Ma le proposte di sviluppo alternativo, sostenibile, sono state liquidate sprezzantemente dal moderatore all’inizio, in tre parole, citando unicamente “una pista ciclabile fra Vado e Albisola”. Una cosa che neanche avevo mai sentito, come se non fossero esistite altre possibilità più serie, respinte, soffocate sul nascere o mai discusse in pubblico.

Si parla solo di sviluppo, sviluppo, sviluppo, questo termine tanto sbandierato e mai spiegato. E  si glissa su altri dati, tipo occupazione e ricadute sulla comunità.

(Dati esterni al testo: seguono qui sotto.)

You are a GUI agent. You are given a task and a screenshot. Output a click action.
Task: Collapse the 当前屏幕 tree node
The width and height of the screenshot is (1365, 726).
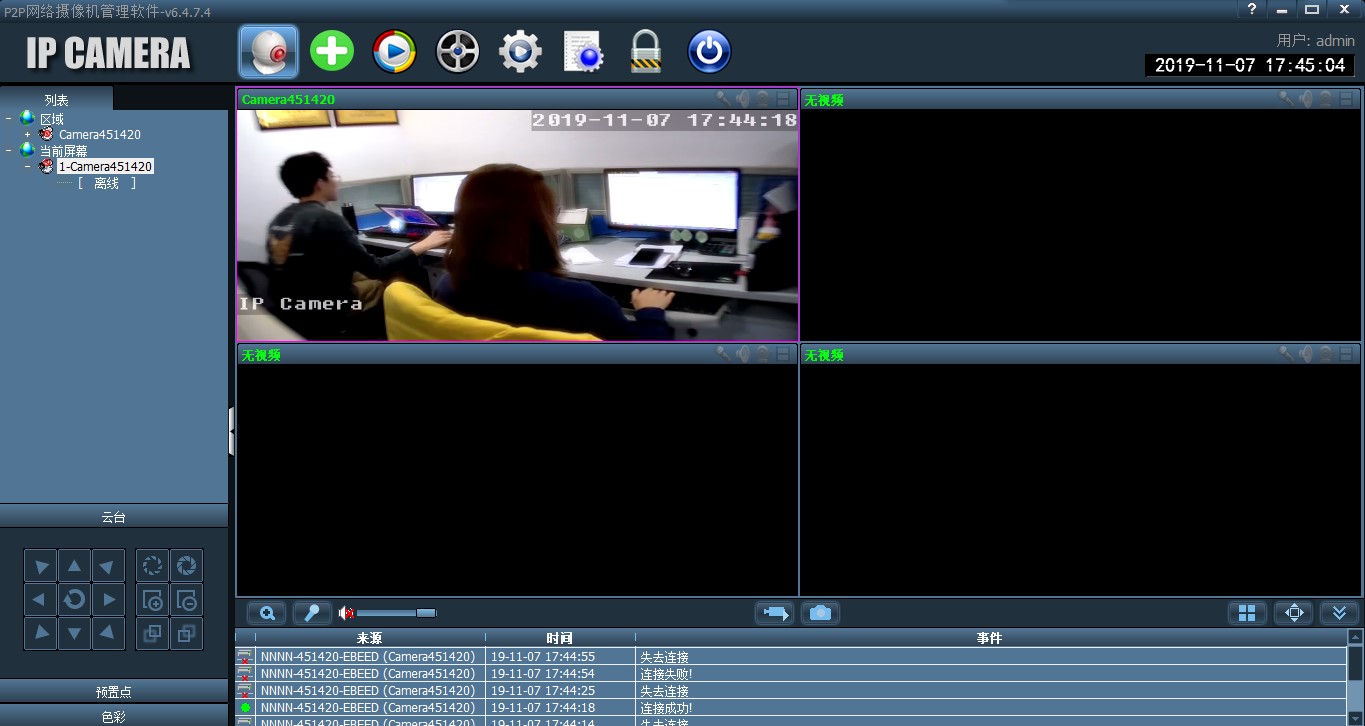9,151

Ora, sviluppo di per sé non è parola necessariamente positiva, come non lo è sempre la crescita. Né al, contrario, la conservazione e valorizzazione di ambiente e risorse significano per forza stagnazione e declino. Ci si può guadagnare, sopra. Ci si può impostare occupazione, benessere e progresso. Migliore e più duraturo.

Non a caso a sviluppo e crescita, da almeno quindici anni a questa parte, anche nelle grandi multinazionali si appiccica spesso l’aggettivo “sostenibile”  . Sostenibile per l’ambiente, per l’essere umano, per la comunità e per la qualità della vita.

Cose che non sono minimamente sfiorate nel nostro convegno, almeno finché ho sentito io. A far sospettare che qui sviluppo significhi solo ricchezza e lauti affari per qualcuno, ricatto e spada di Damocle per la cittadinanza.  Tanto per dire, che c’azzecca tutta questa edilizia residenziale di lusso  con la logistica e, appunto, con lo sviluppo?

Ho notato che una parte dell’uditorio, forse circa un terzo, non ha mai applaudito. Magari si trattava di disoccupati di tutta quell’industria morta e sepolta, (e mai risuscitata, meno che mai in forme moderne e tecnologiche avanzate!) o di addetti di quel terziario in crisi. Che lo sarà sempre di più, man mano che il turismo sostenibile andrà a farsi benedire.  Ma forse, chissà,  dovrebbero sperare tutti in un posto da spedizioniere o autotrasportatore o guardiano di yacht.

Convinciamocene, un buona volta: l’alternativa, come ha sentenziato Bertolotto, non è più fra destra e sinistra (che infatti sono sempre più d’accordo su molte grandi iniziative) ma fra progresso e immobilismo, fra modernità e arretratezza.

Scusate ma a questo punto vado a rimettere gli spiccioli nel materasso.